> **Extrait du document**
- - - - - - -

Les premiers Bleus : Louis Mesnier, un Didi bien avant Titi

Publié le 31 mai 2020 - Matthieu Delahais - 1

Mais pourquoi l’appelait-on Didi dans la presse de 1904 ? Matthieu Delahais met en cause la raison laquelle le premier buteur de l’histoire des Bleus aurait requis l’anonymat. Et rappelle que Louis Mesnier a détenu, en 1912, le double record des buts et des sélections. Personne n’a fait mieux depuis.

Cet article fait partie de la série Les premiers Bleus
5 minutes de lecture

Si le nom de Louis Mesnier est connu en tant que premier buteur de l’histoire l’équipe de France, un certain mystère entoure le surnom dont le journal L’Auto l’a affublé lors du Belgique-France de 1904. Sa carrière internationale, qui aurait pu être plus riche sans les conflits entre l’USFSA et le CFI, lui a aussi permis de détenir le temps d’un match un double record : celui de sélections mais aussi de buts marqués.

- - - - - - -

> **Données fournies**
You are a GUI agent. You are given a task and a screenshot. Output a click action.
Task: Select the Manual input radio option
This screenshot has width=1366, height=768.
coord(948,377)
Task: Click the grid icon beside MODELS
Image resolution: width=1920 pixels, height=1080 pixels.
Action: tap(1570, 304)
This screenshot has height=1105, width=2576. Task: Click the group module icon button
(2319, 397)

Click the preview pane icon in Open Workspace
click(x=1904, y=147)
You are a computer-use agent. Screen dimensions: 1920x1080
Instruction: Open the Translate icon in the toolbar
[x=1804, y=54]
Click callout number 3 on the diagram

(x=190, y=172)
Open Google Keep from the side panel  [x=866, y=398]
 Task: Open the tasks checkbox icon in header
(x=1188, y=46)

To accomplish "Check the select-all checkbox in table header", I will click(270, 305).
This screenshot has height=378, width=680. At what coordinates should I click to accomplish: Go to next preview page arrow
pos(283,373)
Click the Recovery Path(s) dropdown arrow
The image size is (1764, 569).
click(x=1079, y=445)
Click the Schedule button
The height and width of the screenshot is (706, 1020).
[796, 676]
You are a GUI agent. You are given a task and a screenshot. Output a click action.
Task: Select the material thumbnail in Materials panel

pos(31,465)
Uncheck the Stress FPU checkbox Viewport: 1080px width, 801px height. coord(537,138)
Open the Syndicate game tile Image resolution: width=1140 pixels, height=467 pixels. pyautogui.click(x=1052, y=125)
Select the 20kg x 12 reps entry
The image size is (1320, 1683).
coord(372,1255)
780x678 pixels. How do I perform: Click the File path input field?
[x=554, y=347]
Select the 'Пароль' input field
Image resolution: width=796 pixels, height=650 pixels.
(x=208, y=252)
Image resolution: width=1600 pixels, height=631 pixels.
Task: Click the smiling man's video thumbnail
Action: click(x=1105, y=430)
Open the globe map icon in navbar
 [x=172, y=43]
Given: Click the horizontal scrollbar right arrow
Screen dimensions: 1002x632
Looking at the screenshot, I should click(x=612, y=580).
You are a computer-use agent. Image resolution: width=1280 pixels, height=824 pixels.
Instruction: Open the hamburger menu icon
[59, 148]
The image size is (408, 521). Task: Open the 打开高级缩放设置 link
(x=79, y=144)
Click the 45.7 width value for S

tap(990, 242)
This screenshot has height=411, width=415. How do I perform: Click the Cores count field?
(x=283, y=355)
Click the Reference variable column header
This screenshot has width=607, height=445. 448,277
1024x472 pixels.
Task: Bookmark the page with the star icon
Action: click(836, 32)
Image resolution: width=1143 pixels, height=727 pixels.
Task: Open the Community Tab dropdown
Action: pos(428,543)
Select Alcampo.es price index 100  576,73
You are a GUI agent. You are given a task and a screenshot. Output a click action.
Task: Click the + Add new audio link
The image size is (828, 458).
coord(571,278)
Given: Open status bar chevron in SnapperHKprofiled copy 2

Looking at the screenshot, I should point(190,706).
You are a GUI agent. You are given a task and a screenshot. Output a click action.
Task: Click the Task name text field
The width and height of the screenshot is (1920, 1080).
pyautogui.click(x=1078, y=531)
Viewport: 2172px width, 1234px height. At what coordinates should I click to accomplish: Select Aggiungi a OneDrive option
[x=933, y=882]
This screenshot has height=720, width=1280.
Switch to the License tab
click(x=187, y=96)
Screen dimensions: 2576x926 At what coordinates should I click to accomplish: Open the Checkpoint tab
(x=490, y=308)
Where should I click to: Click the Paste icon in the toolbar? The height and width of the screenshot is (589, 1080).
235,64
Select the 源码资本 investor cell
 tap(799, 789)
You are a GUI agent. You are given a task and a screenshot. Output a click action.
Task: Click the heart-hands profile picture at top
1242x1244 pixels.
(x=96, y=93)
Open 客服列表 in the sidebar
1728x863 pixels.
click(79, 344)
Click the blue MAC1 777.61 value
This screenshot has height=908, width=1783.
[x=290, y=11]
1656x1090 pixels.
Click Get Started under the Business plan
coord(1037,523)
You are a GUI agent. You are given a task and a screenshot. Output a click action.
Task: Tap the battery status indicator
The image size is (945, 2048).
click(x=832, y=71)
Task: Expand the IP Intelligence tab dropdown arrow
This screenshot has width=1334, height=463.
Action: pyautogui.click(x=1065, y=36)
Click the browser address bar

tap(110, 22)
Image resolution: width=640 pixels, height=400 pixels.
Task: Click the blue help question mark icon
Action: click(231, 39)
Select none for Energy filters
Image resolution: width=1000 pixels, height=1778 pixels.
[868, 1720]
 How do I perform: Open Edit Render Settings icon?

- - - - - - -

> **Consigne**
Reproduisez le passage de l'extrait sur Louis Mesnier compris entre « Si le nom de » et « de buts marqués. », bornes incluses, en substituant « sobriquet » à « surnom ».

> **Réponse complète**
Si le nom de Louis Mesnier est connu en tant que premier buteur de l’histoire l’équipe de France, un certain mystère entoure le sobriquet dont le journal L’Auto l’a affublé lors du Belgique-France de 1904. Sa carrière internationale, qui aurait pu être plus riche sans les conflits entre l’USFSA et le CFI, lui a aussi permis de détenir le temps d’un match un double record : celui de sélections mais aussi de buts marqués.